To do:
Among the entries that follow, find the lines holding "will" and say how many there are, with no other words.

Data for analysis:
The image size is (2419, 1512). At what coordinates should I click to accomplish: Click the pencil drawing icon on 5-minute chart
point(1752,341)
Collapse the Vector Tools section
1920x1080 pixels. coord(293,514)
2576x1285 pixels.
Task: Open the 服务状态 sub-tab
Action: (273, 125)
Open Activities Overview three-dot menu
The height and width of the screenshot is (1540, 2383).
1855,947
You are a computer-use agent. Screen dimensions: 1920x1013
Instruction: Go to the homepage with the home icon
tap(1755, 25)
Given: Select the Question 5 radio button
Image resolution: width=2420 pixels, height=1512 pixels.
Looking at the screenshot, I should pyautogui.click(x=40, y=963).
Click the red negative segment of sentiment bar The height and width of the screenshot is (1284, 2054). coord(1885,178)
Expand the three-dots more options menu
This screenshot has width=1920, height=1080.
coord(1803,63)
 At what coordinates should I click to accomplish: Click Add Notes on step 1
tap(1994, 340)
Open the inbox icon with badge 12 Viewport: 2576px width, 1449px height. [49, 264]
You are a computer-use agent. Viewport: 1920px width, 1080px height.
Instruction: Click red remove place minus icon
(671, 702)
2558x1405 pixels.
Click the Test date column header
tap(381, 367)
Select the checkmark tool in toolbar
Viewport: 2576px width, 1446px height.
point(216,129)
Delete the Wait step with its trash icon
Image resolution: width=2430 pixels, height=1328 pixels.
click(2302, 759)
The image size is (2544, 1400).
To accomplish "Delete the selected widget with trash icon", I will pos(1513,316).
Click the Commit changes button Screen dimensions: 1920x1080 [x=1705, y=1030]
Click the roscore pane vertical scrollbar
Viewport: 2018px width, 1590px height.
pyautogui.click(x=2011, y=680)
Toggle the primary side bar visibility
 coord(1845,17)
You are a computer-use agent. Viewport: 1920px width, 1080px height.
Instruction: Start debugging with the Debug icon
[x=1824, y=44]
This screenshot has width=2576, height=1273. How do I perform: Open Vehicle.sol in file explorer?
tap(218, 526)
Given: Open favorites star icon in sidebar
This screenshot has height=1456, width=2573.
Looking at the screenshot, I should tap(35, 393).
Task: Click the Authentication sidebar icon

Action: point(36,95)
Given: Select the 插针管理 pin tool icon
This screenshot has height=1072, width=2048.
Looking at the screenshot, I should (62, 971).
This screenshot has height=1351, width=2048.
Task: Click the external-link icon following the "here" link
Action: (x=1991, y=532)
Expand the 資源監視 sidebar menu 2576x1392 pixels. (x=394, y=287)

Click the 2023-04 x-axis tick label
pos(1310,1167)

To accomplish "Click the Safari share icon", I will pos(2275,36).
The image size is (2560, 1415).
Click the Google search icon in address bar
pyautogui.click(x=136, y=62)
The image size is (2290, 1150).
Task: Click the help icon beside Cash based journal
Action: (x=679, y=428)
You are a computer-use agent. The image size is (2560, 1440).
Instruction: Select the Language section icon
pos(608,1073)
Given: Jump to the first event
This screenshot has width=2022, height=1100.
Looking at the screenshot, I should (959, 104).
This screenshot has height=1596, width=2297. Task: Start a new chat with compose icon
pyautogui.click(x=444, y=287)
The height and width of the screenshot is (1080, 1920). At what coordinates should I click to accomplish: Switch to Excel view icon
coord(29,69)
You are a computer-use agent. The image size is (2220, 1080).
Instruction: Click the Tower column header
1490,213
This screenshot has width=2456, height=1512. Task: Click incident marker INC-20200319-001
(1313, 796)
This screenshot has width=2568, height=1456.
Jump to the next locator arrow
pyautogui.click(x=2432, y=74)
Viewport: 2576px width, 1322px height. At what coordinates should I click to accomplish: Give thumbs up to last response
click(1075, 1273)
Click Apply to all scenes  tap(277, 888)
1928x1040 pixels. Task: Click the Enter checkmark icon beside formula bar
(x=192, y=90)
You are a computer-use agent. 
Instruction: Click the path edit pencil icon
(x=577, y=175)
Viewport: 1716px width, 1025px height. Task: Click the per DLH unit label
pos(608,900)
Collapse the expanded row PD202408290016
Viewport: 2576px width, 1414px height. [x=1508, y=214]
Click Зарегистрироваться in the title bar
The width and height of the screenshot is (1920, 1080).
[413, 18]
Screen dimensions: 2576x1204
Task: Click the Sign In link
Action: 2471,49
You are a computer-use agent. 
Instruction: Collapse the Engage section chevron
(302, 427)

Written solution:
2